The secondary dollar bond market continues to see exits in stock holdings of Zambian Eurobonds as investors hedge against 30-35% haircut risks. This has triggered a flow of exit proceeds into predictable Kwacha government securities. This is supported by a firm kwacha sovereign bond index trading 15.05% firmer in dollar terms surpassing the S&P500 index and as such a safe haven for dollar bond holders averting haircut risk as restructure deliberations proceed. 
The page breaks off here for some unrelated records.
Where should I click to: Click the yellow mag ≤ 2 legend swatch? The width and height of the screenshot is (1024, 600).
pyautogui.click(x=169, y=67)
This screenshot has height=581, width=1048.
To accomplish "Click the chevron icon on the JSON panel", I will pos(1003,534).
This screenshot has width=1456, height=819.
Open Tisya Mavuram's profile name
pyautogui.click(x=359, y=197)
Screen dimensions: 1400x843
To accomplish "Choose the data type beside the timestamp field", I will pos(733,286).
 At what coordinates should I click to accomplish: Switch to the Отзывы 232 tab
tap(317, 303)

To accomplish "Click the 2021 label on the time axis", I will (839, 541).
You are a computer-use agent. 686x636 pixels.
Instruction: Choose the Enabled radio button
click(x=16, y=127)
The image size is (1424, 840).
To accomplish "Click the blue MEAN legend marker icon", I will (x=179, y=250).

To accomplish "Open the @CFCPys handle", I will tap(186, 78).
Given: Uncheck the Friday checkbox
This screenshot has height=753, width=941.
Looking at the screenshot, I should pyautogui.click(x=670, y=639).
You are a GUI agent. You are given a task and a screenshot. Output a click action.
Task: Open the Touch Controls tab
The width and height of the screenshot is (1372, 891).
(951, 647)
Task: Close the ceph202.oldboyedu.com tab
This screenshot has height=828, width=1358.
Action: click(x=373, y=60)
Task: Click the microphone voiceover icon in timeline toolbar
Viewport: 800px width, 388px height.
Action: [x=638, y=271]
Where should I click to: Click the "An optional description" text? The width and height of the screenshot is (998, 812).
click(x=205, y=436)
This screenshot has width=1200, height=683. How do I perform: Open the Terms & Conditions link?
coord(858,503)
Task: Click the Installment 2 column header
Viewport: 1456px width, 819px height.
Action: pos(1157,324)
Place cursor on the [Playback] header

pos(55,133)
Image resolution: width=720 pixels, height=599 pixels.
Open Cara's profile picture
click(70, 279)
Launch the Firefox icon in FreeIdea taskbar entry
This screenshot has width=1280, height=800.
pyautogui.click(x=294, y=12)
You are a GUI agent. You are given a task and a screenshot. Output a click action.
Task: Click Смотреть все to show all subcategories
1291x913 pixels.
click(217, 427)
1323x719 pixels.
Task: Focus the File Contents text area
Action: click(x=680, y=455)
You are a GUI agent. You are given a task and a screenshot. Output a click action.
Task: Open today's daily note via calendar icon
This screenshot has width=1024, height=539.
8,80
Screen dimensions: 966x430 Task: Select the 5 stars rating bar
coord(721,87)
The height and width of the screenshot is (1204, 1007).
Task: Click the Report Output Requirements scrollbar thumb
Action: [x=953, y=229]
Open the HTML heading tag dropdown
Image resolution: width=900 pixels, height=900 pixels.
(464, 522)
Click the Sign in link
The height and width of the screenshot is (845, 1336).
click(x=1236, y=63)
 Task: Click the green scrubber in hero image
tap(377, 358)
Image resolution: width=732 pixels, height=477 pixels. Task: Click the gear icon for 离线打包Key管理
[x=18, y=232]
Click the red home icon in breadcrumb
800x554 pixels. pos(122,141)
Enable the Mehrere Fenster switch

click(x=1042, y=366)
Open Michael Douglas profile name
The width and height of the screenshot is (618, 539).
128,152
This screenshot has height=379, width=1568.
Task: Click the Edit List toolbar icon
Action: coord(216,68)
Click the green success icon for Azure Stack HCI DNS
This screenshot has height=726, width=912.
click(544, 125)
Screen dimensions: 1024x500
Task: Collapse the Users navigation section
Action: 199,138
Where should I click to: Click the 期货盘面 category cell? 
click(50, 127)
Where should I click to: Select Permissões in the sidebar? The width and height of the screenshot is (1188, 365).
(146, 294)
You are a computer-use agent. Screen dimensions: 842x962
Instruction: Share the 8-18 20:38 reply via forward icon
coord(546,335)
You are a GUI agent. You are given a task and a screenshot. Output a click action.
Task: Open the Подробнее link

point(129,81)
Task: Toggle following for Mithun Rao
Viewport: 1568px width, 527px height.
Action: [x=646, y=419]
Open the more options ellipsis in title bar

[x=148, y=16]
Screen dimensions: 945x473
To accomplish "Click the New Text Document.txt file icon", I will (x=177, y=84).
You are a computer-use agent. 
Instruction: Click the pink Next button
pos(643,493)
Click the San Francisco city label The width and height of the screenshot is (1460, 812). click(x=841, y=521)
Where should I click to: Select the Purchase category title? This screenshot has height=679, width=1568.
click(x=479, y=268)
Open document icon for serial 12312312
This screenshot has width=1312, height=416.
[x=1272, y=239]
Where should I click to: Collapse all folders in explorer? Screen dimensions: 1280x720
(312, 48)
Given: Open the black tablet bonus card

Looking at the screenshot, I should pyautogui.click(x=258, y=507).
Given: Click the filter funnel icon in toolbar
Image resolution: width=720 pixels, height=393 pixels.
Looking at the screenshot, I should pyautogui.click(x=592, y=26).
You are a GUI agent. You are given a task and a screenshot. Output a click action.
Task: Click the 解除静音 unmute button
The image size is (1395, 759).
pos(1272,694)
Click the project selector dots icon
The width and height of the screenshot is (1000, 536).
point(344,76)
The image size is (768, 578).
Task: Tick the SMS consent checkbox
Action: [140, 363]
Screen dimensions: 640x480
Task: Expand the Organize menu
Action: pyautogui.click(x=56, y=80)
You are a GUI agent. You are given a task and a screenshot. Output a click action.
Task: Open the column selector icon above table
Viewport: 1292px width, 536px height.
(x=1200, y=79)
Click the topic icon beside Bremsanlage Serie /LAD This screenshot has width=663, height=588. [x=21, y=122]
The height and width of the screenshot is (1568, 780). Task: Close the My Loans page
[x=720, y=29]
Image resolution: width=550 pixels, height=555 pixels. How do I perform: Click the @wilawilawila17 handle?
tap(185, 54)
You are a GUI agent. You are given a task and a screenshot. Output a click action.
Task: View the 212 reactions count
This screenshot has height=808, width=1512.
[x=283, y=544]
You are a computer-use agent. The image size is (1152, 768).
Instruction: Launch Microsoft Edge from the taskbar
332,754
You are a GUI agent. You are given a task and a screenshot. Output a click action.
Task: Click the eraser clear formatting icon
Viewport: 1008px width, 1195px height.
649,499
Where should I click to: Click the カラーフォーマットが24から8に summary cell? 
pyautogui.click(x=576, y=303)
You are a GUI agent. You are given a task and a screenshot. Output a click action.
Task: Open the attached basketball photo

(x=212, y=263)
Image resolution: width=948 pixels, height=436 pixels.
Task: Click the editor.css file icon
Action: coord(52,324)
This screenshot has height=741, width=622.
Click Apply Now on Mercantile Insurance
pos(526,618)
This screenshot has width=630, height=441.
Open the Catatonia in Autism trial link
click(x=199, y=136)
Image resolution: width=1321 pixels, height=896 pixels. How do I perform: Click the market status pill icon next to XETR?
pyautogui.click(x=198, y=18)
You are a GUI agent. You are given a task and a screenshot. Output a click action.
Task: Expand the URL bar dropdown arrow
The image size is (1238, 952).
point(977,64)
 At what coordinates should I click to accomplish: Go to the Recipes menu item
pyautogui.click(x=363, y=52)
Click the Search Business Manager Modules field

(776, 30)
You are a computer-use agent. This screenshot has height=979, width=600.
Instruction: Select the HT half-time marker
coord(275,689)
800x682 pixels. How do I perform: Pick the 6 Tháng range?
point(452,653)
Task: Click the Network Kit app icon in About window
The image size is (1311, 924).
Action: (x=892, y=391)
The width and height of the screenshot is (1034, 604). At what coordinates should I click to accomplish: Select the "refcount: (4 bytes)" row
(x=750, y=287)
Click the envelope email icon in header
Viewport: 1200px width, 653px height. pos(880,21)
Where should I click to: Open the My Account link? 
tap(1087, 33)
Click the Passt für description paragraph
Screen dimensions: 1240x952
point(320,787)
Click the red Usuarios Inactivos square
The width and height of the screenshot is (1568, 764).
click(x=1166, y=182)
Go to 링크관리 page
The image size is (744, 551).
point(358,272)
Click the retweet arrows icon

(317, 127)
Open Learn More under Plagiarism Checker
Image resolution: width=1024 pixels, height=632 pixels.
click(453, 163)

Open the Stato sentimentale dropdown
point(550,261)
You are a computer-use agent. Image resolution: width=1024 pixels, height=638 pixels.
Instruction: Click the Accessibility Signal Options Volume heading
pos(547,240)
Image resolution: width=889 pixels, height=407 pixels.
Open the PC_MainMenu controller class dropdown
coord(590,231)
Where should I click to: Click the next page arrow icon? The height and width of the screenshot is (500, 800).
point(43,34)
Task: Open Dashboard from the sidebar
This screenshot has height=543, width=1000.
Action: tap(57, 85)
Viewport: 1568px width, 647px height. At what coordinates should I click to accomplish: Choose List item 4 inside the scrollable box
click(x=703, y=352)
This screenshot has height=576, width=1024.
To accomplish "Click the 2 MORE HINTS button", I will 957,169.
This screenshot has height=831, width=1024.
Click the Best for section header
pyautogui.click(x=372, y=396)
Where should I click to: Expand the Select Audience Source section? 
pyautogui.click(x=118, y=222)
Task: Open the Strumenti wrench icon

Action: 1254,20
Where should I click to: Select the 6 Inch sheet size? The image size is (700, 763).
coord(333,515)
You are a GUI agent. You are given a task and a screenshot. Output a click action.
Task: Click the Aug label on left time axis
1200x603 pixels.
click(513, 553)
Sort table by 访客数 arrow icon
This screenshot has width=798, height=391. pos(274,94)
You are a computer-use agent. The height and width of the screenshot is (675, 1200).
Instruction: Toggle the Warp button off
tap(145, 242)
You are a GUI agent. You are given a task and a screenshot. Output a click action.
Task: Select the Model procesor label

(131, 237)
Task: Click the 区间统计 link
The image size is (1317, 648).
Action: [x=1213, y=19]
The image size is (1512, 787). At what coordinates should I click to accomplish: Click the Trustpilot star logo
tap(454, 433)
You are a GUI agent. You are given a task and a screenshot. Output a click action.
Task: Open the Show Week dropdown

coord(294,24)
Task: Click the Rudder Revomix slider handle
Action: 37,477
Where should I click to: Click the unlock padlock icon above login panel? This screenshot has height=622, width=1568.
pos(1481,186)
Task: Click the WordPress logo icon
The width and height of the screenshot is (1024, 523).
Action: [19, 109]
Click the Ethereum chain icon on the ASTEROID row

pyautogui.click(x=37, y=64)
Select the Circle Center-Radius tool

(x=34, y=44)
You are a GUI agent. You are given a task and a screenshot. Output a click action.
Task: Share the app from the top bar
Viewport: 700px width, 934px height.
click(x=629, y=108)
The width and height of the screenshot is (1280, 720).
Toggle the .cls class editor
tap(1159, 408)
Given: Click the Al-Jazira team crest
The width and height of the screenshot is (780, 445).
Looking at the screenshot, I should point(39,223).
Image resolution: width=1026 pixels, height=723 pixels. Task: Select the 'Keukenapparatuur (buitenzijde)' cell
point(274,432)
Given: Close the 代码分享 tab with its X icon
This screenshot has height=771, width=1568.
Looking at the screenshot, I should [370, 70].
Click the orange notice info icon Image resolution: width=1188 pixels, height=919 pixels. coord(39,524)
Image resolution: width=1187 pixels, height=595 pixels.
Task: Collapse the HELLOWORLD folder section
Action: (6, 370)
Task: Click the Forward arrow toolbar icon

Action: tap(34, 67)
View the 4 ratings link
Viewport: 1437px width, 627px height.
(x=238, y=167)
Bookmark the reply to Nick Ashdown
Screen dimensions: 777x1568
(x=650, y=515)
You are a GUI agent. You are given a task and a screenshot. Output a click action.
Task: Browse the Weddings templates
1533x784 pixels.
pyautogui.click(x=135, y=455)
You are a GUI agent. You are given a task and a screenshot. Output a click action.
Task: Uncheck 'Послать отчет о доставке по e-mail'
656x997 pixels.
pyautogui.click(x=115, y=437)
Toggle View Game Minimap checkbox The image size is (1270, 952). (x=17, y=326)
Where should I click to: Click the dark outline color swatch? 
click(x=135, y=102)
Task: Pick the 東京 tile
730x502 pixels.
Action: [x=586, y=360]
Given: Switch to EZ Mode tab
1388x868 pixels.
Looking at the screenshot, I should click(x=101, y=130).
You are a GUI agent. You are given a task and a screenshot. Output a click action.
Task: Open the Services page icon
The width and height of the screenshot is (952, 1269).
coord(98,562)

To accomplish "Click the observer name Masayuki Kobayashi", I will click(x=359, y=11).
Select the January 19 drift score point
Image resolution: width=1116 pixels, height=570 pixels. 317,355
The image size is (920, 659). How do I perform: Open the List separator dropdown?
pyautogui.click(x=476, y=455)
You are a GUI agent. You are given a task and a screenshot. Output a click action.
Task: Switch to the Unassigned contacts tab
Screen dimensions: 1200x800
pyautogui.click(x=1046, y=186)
“The IMF deal informed the global fixed income investor community that due to fiscal vulnerabilities of the copper producers economy, local currency bond exposures will be restrained and ring fenced as such, this makes them less risky than dollar bonds supported by foreign exchange stability guaranteed impliedly by the lender,” Zatu Financial Consultants Managing Partner Munyumba Mutwale said in a note to clients.

Other analysts remain of the view that asset sell off pressure will mount in the Eurobond market but could potentially create demand for Kwacha government securities as an attractive hedge for dollar bond market exit risk. Kwacha assets are currently paying between 22.00%-27.75% in a currency stable and inflation ebbing environment. 

Zambia seeks to restructure its debt by year end and until then the credit rating agencies will wait to improve the copper producers foreign currency long term issuer rating.